The Wannsee villa that houses the American Academy in Berlin, designed in 1886 by architect Johannes Otzen, was once the home of chemist Franz Oppenheim and, later, the Dresden-born banker Hans Arnhold and his wife, Ludmilla, and their two daughters, Ellen Maria and Anna-Maria. After the Arnholds were forced to emigrate, in 1937, the house was appropriated and occupied by Walther Funk, the Minister of Economics of the Third Reich and later president of the Reichsbank.

The Arnhold family regained ownership of the home in 1953, and the villa was sold to the Federal Republic of Germany in 1958. During the post-WWII tripartite division of the Berlin, the villa was located in the American Sector. There, it was designated for various uses, including as a home for refugees from communist Eastern Bloc countries and, for the last decades of the Cold War, a U.S. Army recreation center, until the departure of American military forces from reunified Berlin, in 1994.

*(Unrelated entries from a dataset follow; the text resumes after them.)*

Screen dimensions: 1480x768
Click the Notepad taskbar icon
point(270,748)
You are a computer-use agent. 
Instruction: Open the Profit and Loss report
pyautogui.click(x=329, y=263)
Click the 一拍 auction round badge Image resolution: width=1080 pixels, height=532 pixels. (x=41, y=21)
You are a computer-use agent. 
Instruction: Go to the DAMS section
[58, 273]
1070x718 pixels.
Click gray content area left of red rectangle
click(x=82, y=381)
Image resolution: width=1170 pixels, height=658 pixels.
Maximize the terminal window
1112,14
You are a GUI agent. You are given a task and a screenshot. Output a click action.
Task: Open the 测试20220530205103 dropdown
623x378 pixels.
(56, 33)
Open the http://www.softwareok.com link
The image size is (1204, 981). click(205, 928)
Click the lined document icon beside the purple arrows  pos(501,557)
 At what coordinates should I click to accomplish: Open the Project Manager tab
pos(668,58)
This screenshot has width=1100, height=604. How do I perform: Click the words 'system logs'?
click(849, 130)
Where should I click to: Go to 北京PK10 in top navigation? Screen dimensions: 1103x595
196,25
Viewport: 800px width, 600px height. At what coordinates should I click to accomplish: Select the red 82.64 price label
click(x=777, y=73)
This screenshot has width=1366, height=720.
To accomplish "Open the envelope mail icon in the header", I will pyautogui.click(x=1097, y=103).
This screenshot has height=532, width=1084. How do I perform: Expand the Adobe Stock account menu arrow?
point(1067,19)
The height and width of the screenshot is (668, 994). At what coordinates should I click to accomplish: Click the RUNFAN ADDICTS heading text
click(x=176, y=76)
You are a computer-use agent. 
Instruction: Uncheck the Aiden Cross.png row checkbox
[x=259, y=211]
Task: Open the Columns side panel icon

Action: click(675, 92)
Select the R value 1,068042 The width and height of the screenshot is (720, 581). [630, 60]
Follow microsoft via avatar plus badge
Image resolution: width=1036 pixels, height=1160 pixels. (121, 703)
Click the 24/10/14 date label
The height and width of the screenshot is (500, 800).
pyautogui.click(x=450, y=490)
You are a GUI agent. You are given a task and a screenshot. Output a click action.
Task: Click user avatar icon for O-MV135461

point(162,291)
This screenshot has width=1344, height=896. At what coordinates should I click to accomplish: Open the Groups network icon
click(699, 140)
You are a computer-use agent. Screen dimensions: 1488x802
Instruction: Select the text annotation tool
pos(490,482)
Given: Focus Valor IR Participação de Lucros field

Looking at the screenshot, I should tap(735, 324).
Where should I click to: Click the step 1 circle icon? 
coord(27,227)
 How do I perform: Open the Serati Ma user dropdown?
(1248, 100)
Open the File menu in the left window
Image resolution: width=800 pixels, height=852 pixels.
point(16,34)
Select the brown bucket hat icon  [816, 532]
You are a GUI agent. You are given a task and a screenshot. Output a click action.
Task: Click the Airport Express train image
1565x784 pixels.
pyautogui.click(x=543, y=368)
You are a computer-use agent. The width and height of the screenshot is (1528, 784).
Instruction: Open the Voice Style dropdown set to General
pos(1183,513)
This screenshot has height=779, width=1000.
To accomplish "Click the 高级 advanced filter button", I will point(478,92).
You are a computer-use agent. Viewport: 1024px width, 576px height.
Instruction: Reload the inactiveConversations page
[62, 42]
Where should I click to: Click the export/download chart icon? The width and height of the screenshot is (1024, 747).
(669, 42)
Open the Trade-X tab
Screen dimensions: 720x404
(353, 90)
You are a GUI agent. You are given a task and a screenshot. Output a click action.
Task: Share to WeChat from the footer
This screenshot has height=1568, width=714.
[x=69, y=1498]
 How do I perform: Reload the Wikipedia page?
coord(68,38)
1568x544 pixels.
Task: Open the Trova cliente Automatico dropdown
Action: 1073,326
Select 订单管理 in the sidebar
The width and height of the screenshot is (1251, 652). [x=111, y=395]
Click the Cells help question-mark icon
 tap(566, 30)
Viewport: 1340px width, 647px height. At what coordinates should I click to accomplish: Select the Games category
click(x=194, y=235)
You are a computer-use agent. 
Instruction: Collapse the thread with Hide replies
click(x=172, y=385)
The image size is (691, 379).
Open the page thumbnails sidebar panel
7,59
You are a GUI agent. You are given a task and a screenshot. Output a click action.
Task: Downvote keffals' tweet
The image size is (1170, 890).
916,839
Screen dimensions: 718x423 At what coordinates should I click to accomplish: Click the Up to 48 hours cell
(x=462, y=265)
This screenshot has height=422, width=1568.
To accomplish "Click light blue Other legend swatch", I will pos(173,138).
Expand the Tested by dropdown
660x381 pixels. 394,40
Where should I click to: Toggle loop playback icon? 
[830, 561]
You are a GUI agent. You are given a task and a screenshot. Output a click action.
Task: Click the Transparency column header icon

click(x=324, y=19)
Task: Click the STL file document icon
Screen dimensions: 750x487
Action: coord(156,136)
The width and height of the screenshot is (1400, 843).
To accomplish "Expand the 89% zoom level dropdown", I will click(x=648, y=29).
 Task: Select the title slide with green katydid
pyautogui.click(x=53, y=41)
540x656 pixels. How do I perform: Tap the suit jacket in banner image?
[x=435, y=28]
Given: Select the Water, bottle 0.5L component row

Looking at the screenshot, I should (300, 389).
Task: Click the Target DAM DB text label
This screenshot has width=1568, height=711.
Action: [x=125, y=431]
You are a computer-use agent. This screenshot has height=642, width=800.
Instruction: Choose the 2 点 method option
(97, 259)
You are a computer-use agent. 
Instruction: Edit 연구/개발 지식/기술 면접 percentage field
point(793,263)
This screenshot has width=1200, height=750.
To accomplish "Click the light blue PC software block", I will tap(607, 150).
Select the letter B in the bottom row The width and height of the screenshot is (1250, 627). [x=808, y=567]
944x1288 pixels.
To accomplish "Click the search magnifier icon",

Following a thorough renovation of the building, made possible by the financial backing of the Arnhold-Kellen family and a number of other supporters, the villa opened as the American Academy in Berlin in 1998.

== Prizes ==
=== Berlin Prize Fellowship ===
The American Academy in Berlin awards the Berlin Prize Fellowship to Americans in the fields of arts, literature, humanities, politics, economics, law, and composition. Usually 12 fellows are in residence at the Hans Arnhold Center for one academic semester. The Berlin Prize includes a monthly stipend, partial board, and residence at the Academy’s Hans Arnhold Center. In addition, the organization hosts short-term visiting Americans from a variety of disciplines and professions. Past Distinguished Visitors include US Supreme Court Justices Stephen Breyer and Sonia Sotomayor, economists Paul Krugman and Joseph Stiglitz, journalists and writers including Arthur Miller, Jill Abramson, Masha Gessen, Elizabeth Kolbert, David Frum, Malcolm Gladwell, Frances FitzGerald, Calvin Trillin, Jeffrey Goldberg, Percival Everett, and Colson Whitehead.

=== Henry A. Kissinger Prize ===
Since 2007 the Henry A. Kissinger Prize has been awarded annually to a European or American who has made a lasting contribution to bettering the transatlantic relationship. Previous recipients of the prize are former German chancellor Helmut Schmidt (2007); 41st President of the United States of America George H. W. Bush (2008); former President of the Federal Republic of Germany Richard von Weizsäcker (2009); New York Mayor Michael Bloomberg (2010); former German chancellor Helmut Kohl (2011); former US Secretary of State George P. Shultz (2012); founder of the Munich Security Conference Ewald-Heinrich von Kleist (2013); former US Secretary of State James A. Baker, III (2014); former President of Italy Giorgio Napolitano and former Federal Foreign Minister and Vice Chancellor of Germany Hans-Dietrich Genscher (2015); former US Ambassador to the United Nations Samantha Power (2016); Germany’s former Federal Minister of Finance Wolfgang Schäuble (2017); US Senator John McCain (2018), German Chancellor Angela Merkel (2020); former United States Secretary of Defense General James N. Mattis (2021); German Federal President Frank-Walter Steinmeier (2022); former Secretary General of the North Atlantic Treaty Organization Jens Stoltenberg (2023); and High Representative for Foreign Affairs and Security Policy and Vice-President of the European Commission and former Prime Minister of the Republic of Estonia Kaja Kallas, Prime Minister of the Republic of Latvia Evika Siliņa, and former Prime Minister of the Republic of Lithuania Ingrida Šimonytė (2025).

== Publications ==
The American Academy in Berlin's annual magazine, The Berlin Journal, contains a range of essays, fiction, art, and poetry by fellows and Distinguished Visitors.

== Richard C. Holbrooke Forum ==
The Richard C. Holbrooke Forum brings together international scholars, policy experts, and government officials in a series of workshops to discuss some of the most intractable problems in modern diplomacy. Its core themes are: Statecraft and Values; Enduring Crisis of Governance; Dynamics of Transformation; and Securing the Peace: Post-Conflict Coexistence and Reconciliation.